Wednesday, April 22, 2015

Burnin Red Ivanhoe - 1971 - W.W.W

Burnin Red Ivanhoe
1971
W.W.W


01. Second Floor, Croydon (8:37)
02. W.W.W. (6:07)
03. Avez-Vous Kaskelainen (4:47)
04. Kaske-Vous Karse Mose (3:49)
05. All About All (4:08)
06. Oblong Serenade (6:25)
07. Cucumber-Porcupine (5:21)


- Kim Menzer / flute, trombone, harmonica, Tenor saxophone, percussion
- Ole Fick / guitars, vocals
- Karsten Vogel / Alto & Soprano saxophone, organ, piano
- Jess Staer / bass, acoustic guitar
- Bo Thrige Andersen / drums, percussion




Burnin’ Red Ivanhoe was formed back in 1967 in Denmark. Their style is an interesting blend of early scandinavian jazz/art-rock and R&B. The band’s approach to music is quite refreshing and original, the album has an uplifting and very energetic (almost naive) mood. The music has a certain scandinavian touch, difficult to explain.

Lots of instruments (flute, sax, trombone, piano, organ, acoustic & electric guitars etc.), which is always nice, and there’s a lot of variation in the mix, as the guys are not afraid to use some of the more exotic instruments..

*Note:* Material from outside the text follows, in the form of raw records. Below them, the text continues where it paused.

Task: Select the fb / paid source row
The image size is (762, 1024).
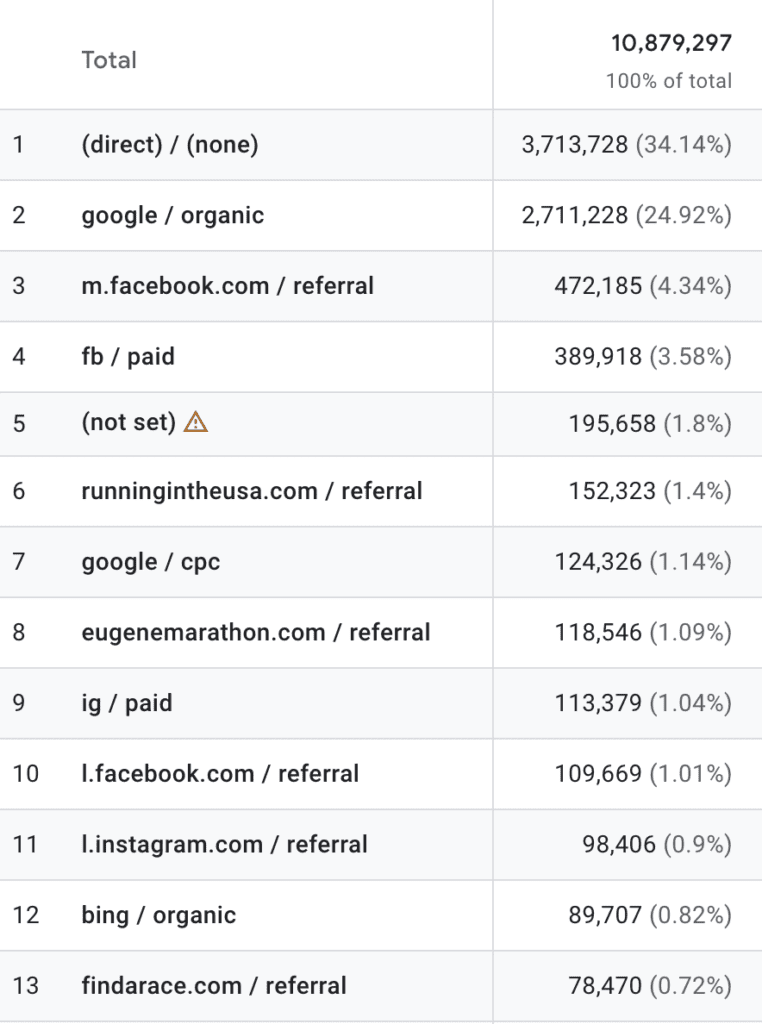Action: pyautogui.click(x=381, y=357)
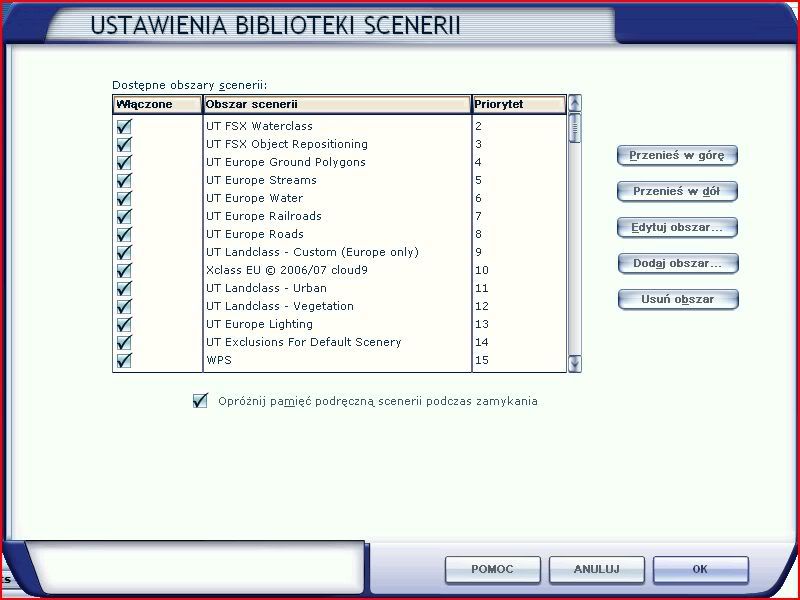This screenshot has width=800, height=600.
Task: Cancel with the ANULUJ button
Action: (x=596, y=569)
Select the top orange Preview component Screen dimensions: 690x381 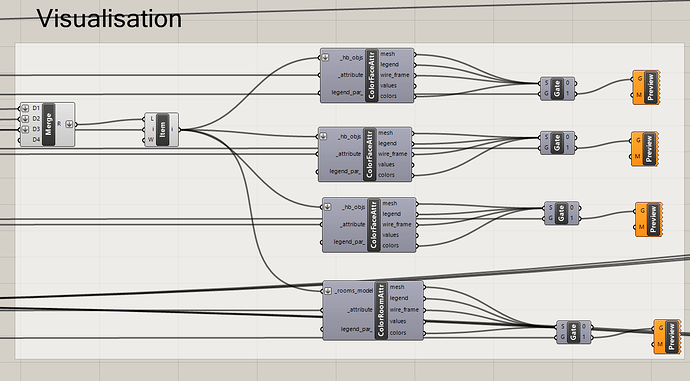(646, 87)
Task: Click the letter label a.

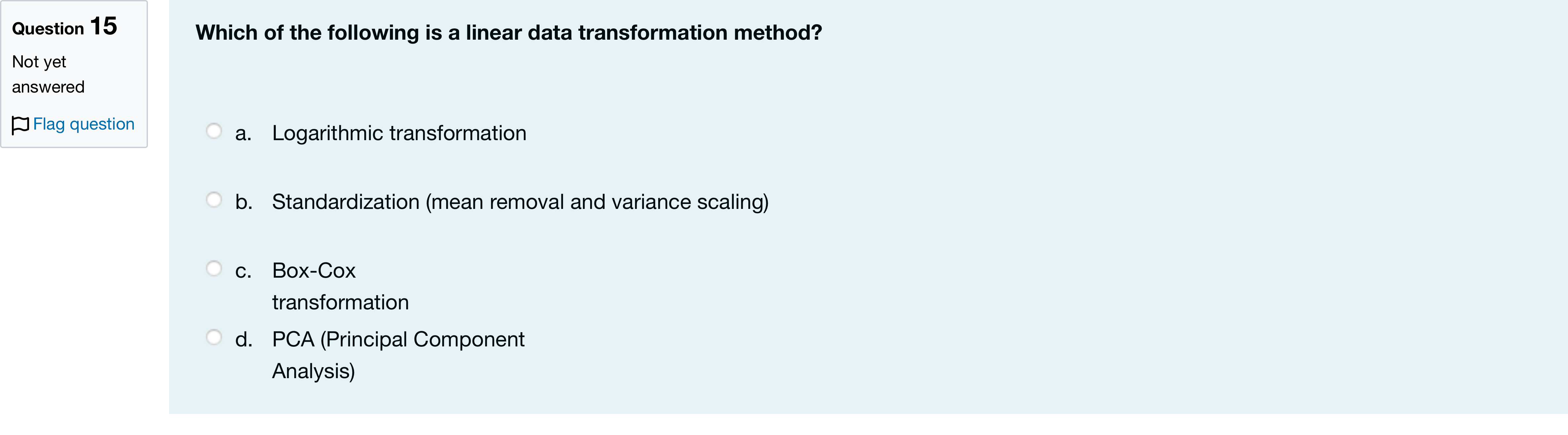Action: point(243,134)
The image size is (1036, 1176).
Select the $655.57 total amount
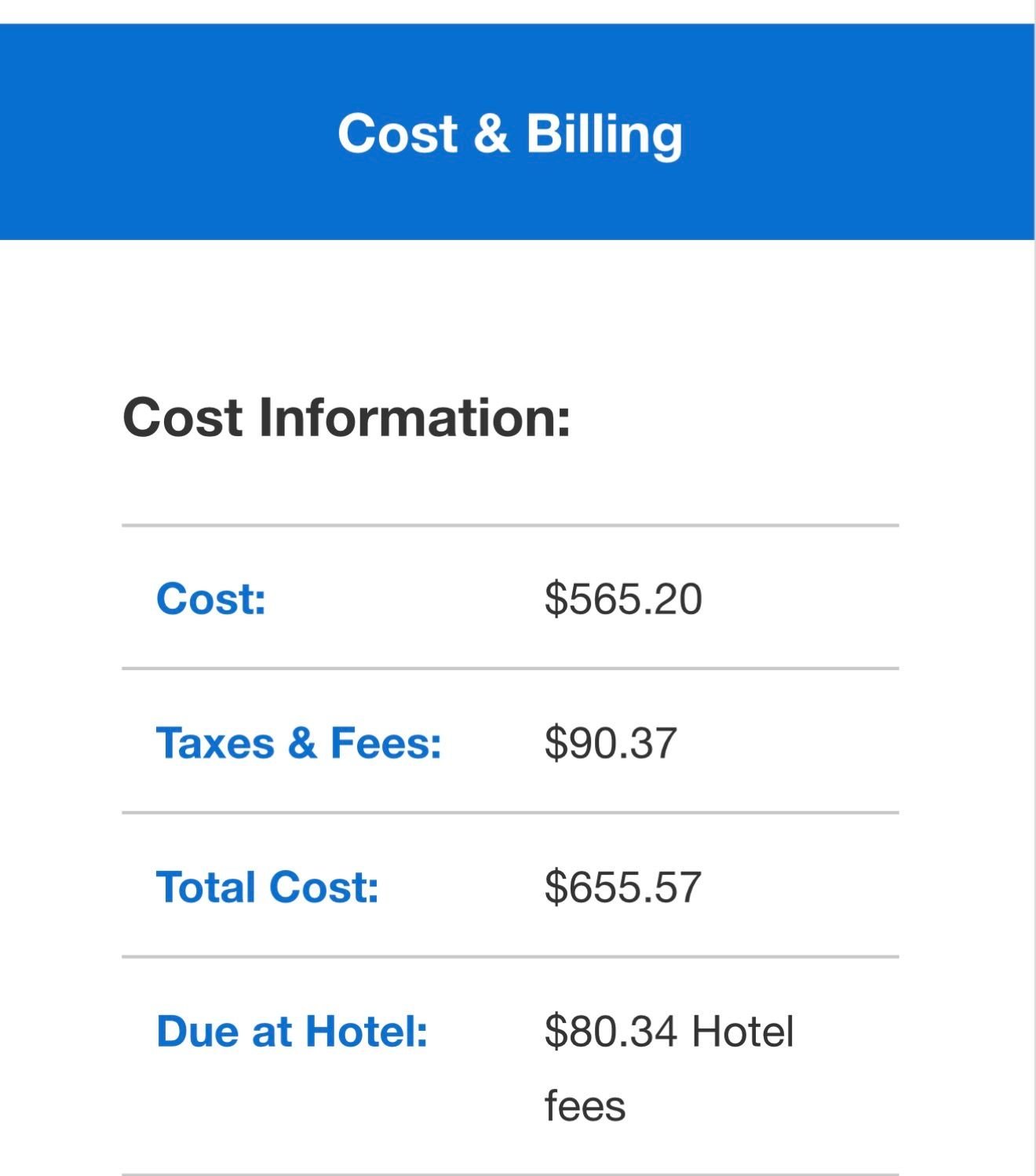tap(623, 887)
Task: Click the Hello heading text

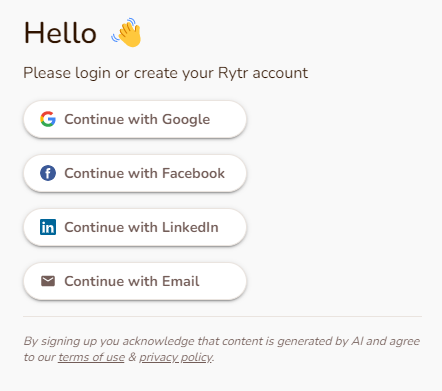Action: click(60, 33)
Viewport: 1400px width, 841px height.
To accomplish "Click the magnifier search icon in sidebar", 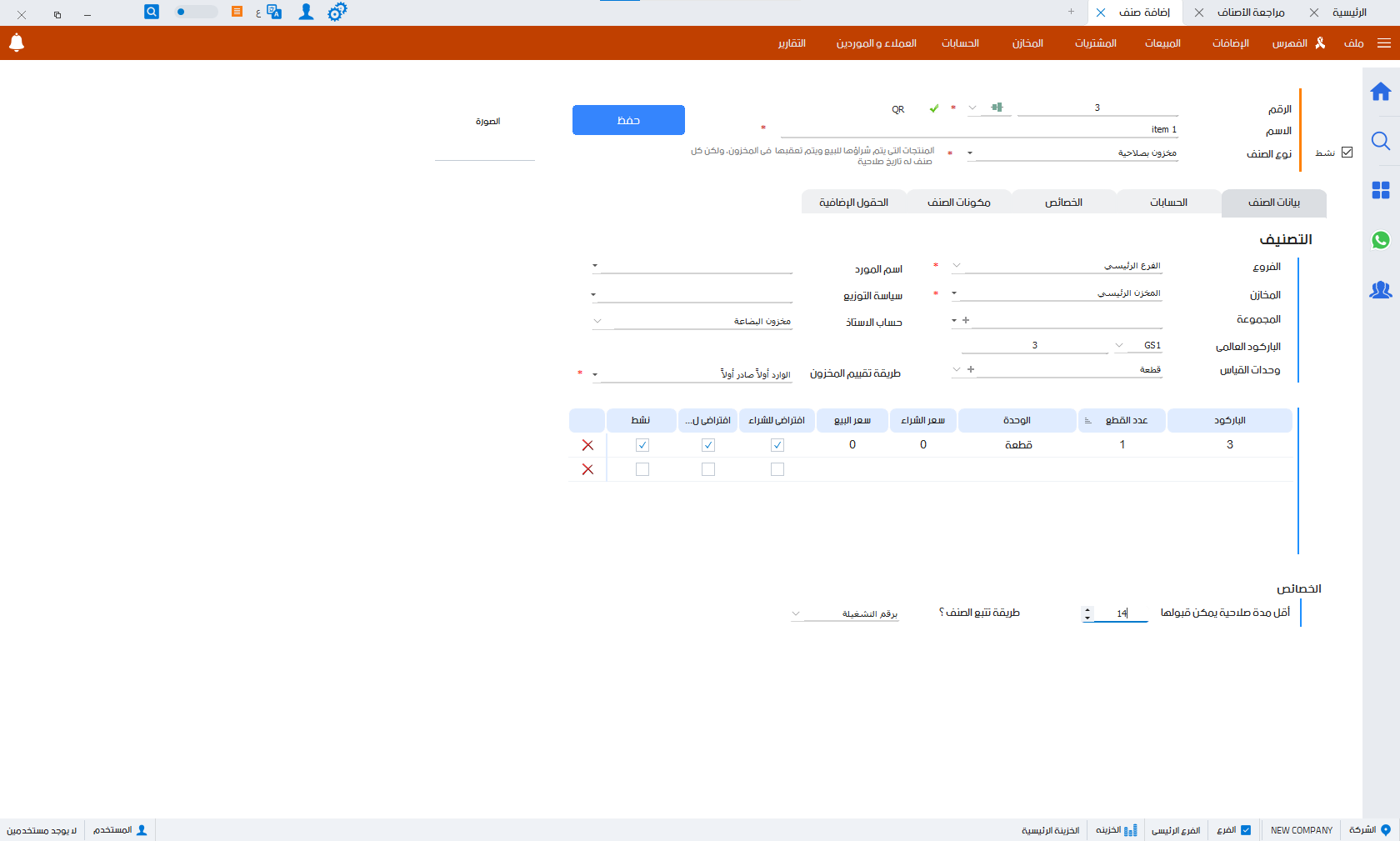I will point(1380,141).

Obviously the band was having time to tour England and they wrote this excellent track about their hotel in Croydon after a gig in Fairfield Hall where Menzer’s flute resembles that of Traffic’s Chris Wood. Some of the other sonic similarities that can be heard are reminiscent of the excellent German group Out Of Focus. The title track starts out dreamily as an oriental-desert psyched-out trip: you could almost see the early 70's hippies crossing Iran on their way to Kathmandu in their Combi VW while listening to this. Close to the best German groups such as Embryo, this track is a pure delight. With almost no transition we veer into Kaskelain, which is definitely more dynamic and brilliantly played and ends up in motif that is exactly the one that the next track uses to pick up the pieces. Karsemore, this tracks starts almost basic but soon veers into a demented jazz-psyched out rock. Cool stuff and the band is on top of their game in this lengthy three-piece suite. After another stand out track “Oblong Serenade” is a phenomenal succession of blistering solos over a great rhythm and a fitting outro for the album.

Traffic, Out Of Focus, Colosseum… Does it not make your mouth salivate?